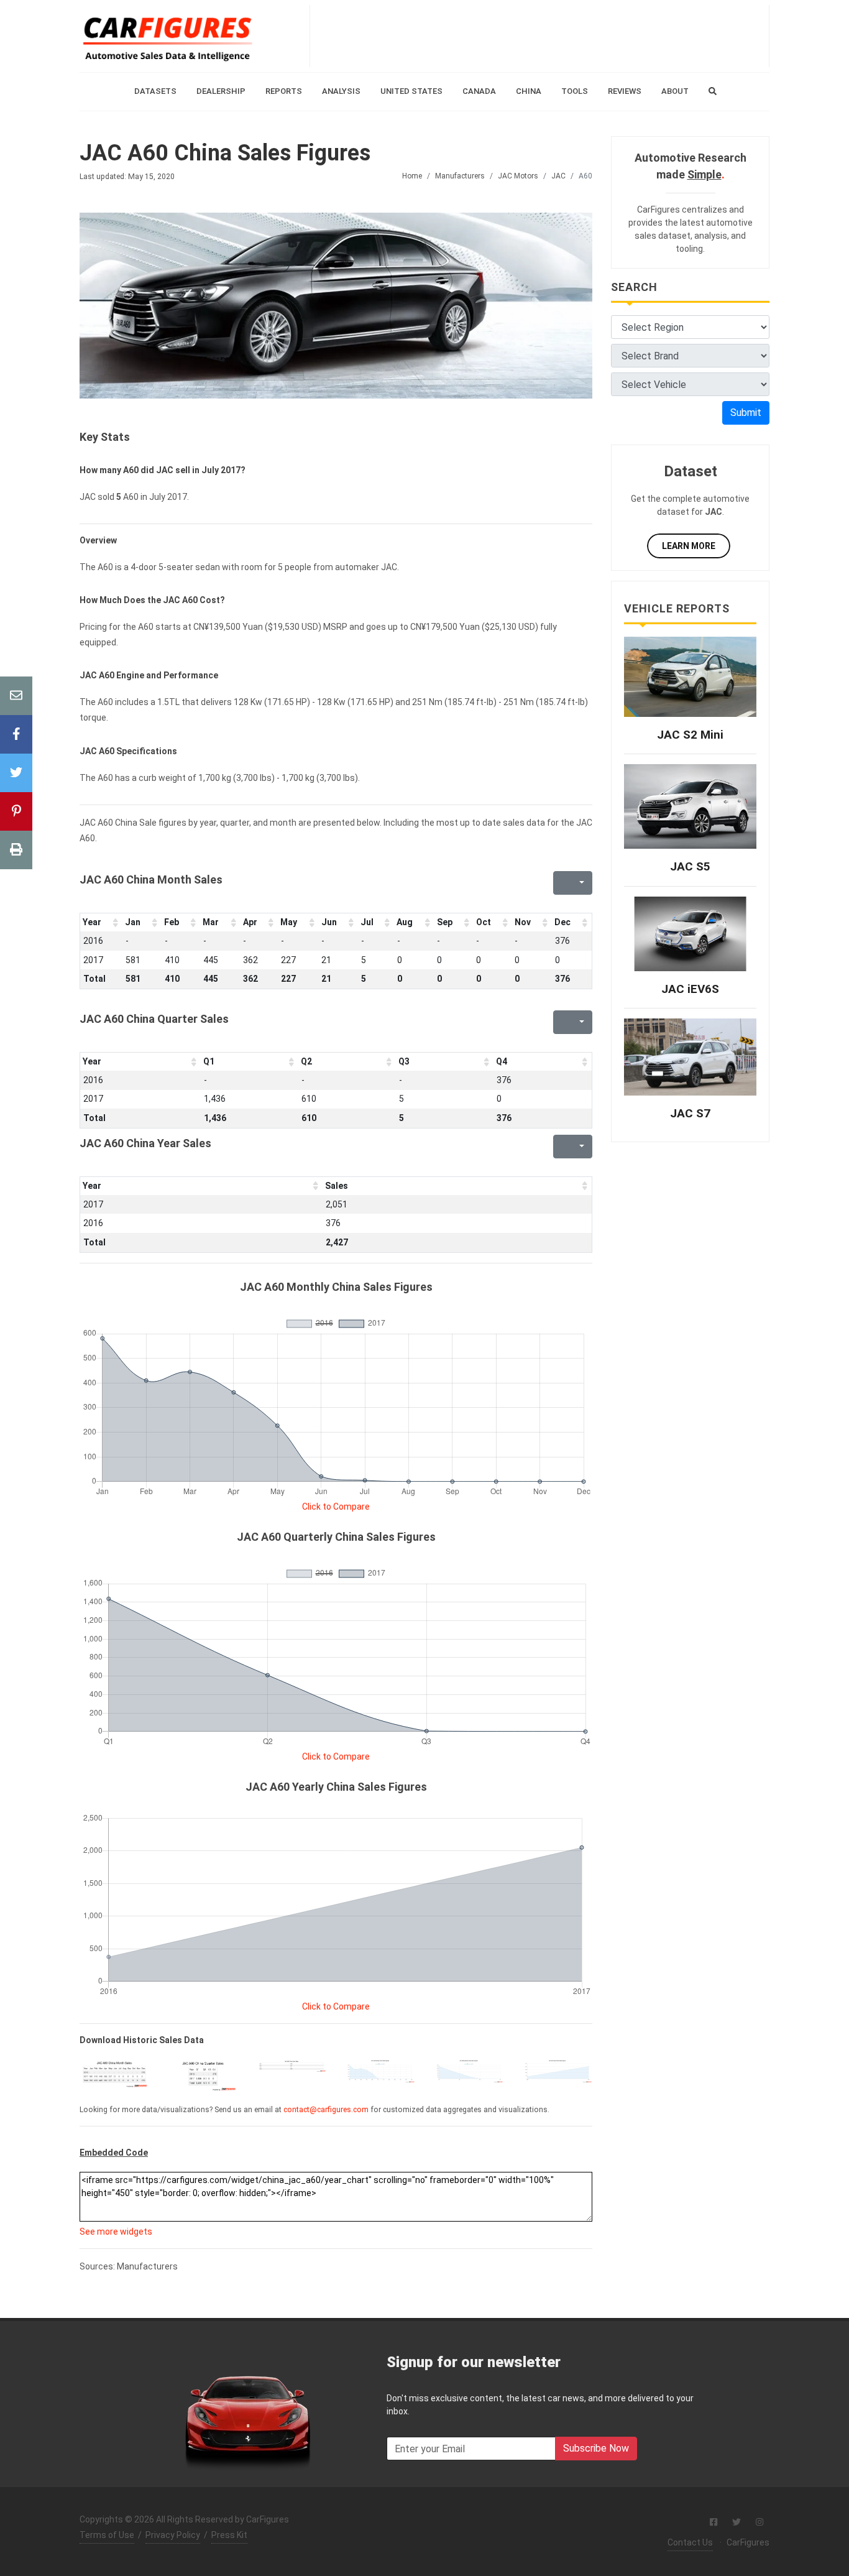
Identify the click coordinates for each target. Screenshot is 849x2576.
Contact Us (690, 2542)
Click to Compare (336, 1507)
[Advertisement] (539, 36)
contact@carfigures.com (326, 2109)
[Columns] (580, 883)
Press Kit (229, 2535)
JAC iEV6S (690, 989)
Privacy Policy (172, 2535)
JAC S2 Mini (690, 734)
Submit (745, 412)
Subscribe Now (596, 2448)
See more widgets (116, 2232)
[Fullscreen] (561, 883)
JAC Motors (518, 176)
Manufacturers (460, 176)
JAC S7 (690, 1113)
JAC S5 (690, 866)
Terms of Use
★ ★ ★ ★ ★ ★ ★
▶ _YOUR TASK_: From the material above, retype precisely the lines between the line holding "Contact Us (690, 2542)" and the line holding "JAC S7 (690, 1113)", inclusive, and nothing beyond them.

▶ _YOUR RESPONSE_:
Contact Us (690, 2542)
Click to Compare (336, 1507)
[Advertisement] (539, 36)
contact@carfigures.com (326, 2109)
[Columns] (580, 883)
Press Kit (229, 2535)
JAC iEV6S (690, 989)
Privacy Policy (172, 2535)
JAC S2 Mini (690, 734)
Submit (745, 412)
Subscribe Now (596, 2448)
See more widgets (116, 2232)
[Fullscreen] (561, 883)
JAC Motors (518, 176)
Manufacturers (460, 176)
JAC S7 (690, 1113)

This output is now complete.